What is Science? (Self Correction)

Science is not a stagnant thing.  It is constantly changing and correcting itself.  Science is better seen a process of getting information than as a body of information.  One of the hallmarks of science is this self correction.  In science, no idea is above being challenged or immune from criticism.

Pseudoscientists often present scientists as trying to maintain the status quo.  In reality, the opposite is often true.  If a physicist could collect evidence that gravity was not the curving of space but something else, they would become one of the most famous physicists of our time.  The reason that this is done so rarely is that in science, you have to have the evidence.  Well-accepted theories have lots of evidence behind them, and in order to overturn them you would need more evidence than supports the original claim.

One field where ideas are constantly being overturned is medicine.  New drugs are studied rigorously to demonstrate effectiveness and safety.  After years of study, the drug can be approved by the FDA.  Once the drug is approved, people continue to test it.  If at any point the drug is show to be unsafe the FDA will pull it from the market.  Good doctors will prescribe treatments that have been shown to work with minimal side effects.  If new risks are discovered they stop prescribing the treatment.  These are both really good things.

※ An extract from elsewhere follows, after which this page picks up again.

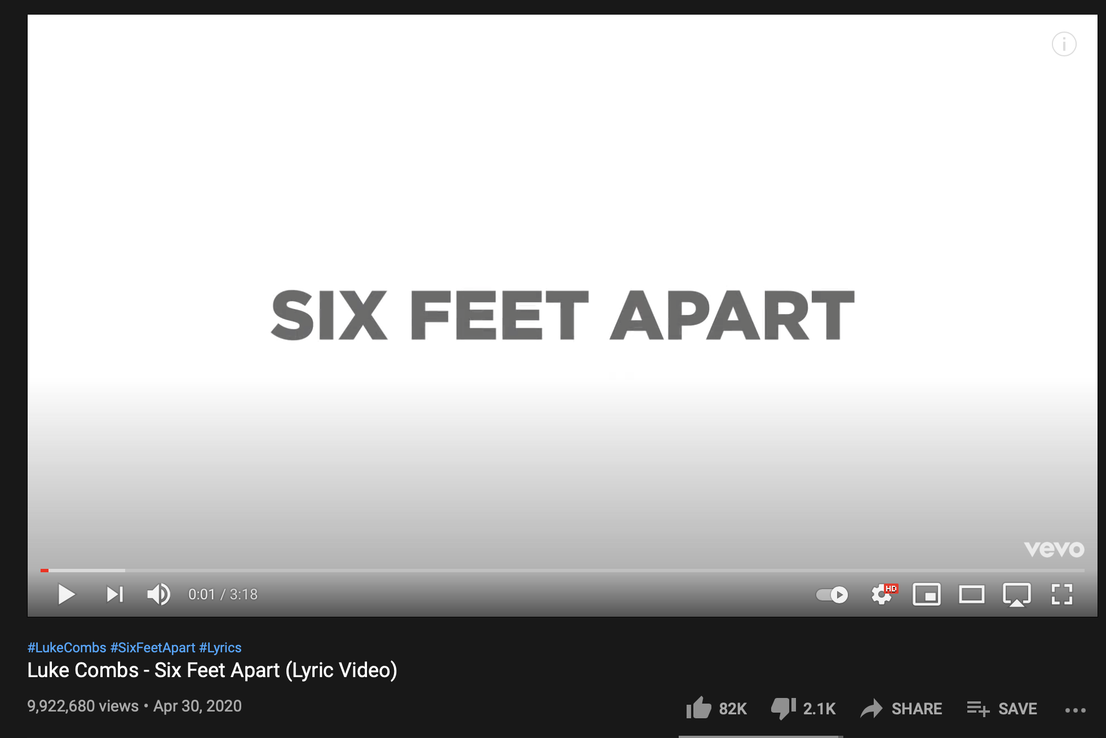Click the vevo watermark logo
The image size is (1106, 738).
[x=1054, y=549]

Another good example is the Piltdown Man hoax.  This was a forged fossil of a early human ancestor.  The fossil reflected what paleoanthropologists at the time thought our evolutionary ancestors would look like.  Because of this, the scientific community of the time did not suspect a hoax.  Over time more real fossils were found and Piltdown Man became an anomaly.  As it became more of an exception it started to be ignored until finally it was revealed as a hoax.  For more on Piltdown Man, see Talk Origins.com.

It was Carl Sagan who said "In science it often happens that scientists say, "You know that's a really good argument; my position is mistaken," and then they actually change their minds and you never hear that old view from them again. They really do it. It doesn't happen as often as it should, because scientists are human and change is sometimes painful. But it happens every day."  It is sometimes hard to admit that you are wrong, but if we don't we never move forward.  Science is always striving to move forward, and therefore always correcting itself.